Problem to work on — Show every line of the records below that contains the word "beside", copying each such line in full.

Entries pointing to words and elements —
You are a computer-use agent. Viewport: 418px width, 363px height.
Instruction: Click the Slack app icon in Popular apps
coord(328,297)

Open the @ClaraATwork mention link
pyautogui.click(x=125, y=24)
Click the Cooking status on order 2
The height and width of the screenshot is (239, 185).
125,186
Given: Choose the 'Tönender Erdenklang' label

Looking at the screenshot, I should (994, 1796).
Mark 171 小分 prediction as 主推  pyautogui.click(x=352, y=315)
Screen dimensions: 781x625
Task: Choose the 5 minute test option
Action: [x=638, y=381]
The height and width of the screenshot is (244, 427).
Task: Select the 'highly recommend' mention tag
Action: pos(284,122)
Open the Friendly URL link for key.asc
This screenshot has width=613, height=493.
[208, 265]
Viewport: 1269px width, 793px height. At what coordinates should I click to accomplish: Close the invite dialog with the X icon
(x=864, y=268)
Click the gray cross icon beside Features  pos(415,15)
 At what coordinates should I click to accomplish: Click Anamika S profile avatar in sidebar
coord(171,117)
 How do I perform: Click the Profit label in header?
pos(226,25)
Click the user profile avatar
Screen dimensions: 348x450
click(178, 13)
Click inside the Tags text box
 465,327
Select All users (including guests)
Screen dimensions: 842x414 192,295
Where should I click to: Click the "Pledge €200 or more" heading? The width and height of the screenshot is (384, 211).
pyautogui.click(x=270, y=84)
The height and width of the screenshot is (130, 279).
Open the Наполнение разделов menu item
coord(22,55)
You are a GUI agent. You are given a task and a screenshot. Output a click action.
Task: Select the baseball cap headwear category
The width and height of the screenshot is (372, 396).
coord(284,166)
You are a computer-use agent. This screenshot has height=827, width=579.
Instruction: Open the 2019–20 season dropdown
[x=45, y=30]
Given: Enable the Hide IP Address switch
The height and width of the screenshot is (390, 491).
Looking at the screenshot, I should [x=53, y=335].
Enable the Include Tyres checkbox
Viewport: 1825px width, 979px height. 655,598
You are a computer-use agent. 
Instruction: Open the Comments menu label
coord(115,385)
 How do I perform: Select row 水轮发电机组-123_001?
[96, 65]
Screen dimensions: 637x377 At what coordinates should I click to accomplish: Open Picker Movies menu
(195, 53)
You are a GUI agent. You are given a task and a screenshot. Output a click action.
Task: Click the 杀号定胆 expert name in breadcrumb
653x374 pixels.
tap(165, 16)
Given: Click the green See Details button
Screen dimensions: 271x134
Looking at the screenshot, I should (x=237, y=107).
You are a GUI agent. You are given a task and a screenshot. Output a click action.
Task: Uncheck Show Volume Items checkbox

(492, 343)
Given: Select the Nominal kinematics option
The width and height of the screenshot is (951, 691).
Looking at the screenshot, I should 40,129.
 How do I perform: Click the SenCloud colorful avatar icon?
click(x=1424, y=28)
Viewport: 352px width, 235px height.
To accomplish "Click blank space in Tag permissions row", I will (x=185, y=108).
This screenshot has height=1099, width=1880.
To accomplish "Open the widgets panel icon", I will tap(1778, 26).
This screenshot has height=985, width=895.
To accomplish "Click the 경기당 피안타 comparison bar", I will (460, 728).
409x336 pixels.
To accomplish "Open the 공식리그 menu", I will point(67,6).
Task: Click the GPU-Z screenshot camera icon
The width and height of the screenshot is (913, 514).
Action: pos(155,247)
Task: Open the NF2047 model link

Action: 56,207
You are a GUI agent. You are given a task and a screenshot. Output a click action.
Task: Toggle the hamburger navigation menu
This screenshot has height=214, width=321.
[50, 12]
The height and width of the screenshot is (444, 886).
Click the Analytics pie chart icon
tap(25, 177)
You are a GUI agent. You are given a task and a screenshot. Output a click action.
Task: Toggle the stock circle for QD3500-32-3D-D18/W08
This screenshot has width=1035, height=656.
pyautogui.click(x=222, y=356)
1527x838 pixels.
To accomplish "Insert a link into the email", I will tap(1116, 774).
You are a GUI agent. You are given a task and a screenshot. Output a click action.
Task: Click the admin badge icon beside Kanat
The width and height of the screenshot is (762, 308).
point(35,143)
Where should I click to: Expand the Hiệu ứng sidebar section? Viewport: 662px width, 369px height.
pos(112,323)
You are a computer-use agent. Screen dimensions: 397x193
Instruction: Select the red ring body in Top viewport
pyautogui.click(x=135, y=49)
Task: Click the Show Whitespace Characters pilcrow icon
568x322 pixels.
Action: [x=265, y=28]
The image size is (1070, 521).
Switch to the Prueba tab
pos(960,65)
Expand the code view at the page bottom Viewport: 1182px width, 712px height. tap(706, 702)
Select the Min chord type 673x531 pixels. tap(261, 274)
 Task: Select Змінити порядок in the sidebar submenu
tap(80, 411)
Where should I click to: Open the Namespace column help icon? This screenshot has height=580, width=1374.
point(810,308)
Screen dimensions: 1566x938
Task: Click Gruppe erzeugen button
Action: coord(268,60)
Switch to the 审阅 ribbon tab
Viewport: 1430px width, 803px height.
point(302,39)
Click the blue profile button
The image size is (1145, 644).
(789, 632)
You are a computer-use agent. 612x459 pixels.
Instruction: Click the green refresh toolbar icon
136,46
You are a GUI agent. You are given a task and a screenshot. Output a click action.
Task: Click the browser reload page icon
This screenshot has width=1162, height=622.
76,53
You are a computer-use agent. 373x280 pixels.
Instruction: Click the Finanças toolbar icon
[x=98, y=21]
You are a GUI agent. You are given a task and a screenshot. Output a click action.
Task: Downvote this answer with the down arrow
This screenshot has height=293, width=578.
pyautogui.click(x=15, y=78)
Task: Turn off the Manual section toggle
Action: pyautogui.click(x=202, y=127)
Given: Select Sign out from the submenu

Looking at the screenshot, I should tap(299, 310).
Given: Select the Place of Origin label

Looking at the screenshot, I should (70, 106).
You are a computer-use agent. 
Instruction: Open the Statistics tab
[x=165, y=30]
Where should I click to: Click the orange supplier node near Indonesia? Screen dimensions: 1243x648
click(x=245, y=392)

Response to this exercise —
Click the gray cross icon beside Features  pos(415,15)
Task: Click the admin badge icon beside Kanat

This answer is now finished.